When you factor in the Subordinate Shuffle, the universal tendency of those below to kick their problems upstairs, and the Subordinate CYA, which needs no explanation, you can begin to appreciate why a manager might develop a healthy skepticism of the negative. Spend twenty years managing your way around the Subordinate Sandbag, the Subordinate Shuffle and the Subordinate CYA, as he has, and your initial skepticism towards negativity can devolve into full-blown denial, your arsenal of negativity avoidance maneuvers (what I’m calling the Subordinate Shun) filtering out everything you don’t want to hear.
So like lots of managers practicing the Subordinate Shun, he refuses to accept “no” for an answer. That’s basic stuff, Subordinate Shun 101. But unlike any other manager I’ve ever encountered, he refuses to accept “no” for a word. It simply doesn’t register. That’s high-level Subordinate Shun. As a result, in his office never is heard a discouraging word. “Yes men” are simply called “men.”
I think three extra ingredients have propelled him to this extraordinary place.
First, he rules his division absolutely, as if by divine right – l’division, c’est moi. His unusual autonomy, a product of past performance, failed synergies, language barriers and geographic isolation, almost completely insulates him from corporate oversight.

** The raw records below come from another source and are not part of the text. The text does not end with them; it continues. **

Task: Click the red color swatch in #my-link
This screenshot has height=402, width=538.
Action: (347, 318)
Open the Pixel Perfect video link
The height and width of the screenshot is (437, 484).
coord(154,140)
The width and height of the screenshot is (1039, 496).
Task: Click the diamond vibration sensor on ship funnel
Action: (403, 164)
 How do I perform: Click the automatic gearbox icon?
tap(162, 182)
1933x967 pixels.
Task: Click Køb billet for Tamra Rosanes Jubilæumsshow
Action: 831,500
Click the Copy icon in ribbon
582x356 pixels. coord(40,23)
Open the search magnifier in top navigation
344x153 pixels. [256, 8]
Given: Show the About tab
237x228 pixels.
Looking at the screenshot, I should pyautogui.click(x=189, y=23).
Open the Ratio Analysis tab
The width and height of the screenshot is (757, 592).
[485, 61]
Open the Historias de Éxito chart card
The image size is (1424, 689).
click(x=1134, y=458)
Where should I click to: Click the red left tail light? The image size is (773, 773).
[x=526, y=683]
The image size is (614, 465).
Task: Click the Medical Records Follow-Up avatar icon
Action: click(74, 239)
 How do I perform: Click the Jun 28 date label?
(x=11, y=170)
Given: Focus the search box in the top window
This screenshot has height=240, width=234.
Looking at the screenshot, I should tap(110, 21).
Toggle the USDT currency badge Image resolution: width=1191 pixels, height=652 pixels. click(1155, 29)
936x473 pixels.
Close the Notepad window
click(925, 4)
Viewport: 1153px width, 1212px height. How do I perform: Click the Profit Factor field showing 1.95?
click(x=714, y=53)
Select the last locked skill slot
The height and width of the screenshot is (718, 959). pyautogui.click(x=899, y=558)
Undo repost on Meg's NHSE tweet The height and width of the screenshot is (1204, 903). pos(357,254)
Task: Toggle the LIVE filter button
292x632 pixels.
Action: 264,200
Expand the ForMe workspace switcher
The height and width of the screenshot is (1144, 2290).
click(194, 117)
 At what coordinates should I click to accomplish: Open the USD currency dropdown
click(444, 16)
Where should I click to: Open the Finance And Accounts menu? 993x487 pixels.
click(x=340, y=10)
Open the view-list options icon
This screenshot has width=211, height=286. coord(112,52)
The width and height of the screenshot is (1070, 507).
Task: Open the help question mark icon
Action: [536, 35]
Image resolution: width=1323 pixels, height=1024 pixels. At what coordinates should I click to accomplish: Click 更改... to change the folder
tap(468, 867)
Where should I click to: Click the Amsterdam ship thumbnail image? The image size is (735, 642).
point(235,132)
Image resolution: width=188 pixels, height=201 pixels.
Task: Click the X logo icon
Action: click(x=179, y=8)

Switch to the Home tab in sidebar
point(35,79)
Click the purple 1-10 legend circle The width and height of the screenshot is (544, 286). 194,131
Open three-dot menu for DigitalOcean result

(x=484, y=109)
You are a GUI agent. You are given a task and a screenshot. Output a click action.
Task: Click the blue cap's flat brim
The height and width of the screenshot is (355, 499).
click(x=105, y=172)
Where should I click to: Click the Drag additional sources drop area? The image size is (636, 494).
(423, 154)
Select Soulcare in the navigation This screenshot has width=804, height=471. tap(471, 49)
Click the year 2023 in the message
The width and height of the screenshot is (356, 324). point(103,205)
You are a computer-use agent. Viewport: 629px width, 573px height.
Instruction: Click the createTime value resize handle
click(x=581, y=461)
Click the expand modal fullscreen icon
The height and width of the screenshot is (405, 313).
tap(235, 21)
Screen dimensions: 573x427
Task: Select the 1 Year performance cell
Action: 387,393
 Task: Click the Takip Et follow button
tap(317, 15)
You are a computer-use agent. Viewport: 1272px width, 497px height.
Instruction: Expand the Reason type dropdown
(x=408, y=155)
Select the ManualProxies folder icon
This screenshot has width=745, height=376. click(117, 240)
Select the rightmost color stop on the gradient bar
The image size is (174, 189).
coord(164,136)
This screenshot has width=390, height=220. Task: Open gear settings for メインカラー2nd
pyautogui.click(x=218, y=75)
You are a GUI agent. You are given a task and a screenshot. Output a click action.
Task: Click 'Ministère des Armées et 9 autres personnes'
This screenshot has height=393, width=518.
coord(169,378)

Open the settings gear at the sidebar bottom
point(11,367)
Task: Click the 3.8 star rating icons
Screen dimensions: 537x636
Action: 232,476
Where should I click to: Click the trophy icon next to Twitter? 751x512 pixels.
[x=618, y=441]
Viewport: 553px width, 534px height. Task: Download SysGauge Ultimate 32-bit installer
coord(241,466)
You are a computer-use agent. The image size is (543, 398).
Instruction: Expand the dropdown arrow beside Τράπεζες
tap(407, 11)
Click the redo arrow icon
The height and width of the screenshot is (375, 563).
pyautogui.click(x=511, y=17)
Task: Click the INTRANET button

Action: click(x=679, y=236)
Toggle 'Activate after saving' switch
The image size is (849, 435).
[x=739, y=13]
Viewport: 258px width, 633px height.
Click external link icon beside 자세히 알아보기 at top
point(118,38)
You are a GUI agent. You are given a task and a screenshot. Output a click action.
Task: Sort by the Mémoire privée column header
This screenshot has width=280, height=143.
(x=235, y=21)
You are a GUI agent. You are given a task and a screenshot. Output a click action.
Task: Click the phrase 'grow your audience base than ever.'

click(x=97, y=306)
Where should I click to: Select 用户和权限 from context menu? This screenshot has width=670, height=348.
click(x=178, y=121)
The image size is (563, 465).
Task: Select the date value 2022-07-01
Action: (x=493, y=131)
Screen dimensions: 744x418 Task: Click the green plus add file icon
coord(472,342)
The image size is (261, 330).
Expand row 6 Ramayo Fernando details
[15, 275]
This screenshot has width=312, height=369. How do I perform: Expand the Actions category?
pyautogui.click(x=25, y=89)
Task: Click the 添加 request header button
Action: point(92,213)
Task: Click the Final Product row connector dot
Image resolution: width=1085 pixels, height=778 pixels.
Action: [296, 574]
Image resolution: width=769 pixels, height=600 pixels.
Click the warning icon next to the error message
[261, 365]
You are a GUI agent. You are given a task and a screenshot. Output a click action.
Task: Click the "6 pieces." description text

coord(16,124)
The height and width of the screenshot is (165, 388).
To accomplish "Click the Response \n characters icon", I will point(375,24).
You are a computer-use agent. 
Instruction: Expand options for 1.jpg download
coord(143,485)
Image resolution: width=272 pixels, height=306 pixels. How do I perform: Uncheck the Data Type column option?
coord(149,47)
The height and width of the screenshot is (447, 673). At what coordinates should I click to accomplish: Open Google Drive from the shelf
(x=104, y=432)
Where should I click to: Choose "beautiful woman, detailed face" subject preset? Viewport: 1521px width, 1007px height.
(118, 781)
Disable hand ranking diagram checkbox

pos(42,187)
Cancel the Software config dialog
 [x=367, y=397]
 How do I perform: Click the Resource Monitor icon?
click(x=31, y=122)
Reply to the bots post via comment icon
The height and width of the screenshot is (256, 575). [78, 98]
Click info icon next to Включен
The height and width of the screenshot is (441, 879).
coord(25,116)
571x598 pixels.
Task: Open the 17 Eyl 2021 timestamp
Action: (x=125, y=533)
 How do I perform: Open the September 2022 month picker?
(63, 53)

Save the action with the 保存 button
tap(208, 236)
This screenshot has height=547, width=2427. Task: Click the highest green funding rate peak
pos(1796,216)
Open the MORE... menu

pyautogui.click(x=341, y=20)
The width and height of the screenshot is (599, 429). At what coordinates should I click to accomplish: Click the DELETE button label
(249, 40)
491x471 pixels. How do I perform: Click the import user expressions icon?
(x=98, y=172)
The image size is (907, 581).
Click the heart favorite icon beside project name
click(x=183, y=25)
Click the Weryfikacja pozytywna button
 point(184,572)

With his freedom and power he never finds himself in the sniveling subordinate mode, which mode, for all its shortcomings, does have the salutary effect of forcing one to actually analyze both the pros and the cons in order to withstand a grilling from skeptical superiors. He’s never grilled, so there’s no outside agent to leaven the effects of his Subordinate Shun, allowing his managerial predilection to dismiss the cons to metastasize over the years into complete ignorance of the cons.
Second, cocooned in his monarchical reporting structure, surrounded by servile subordinates whose only job is to please him, he’s managed to delegate everything, even delegating, which is handled for him by a cadre of expert delegators. In addition to delegating every task, they’ve figured out a way to delegate every worry so that nothing need ever furrow his brow, sort of a managerial Botox. Someday, they’ll figure out a way for him to delegate breathing. Until they do he can breathe easy, so free from worry that he can forget what it was.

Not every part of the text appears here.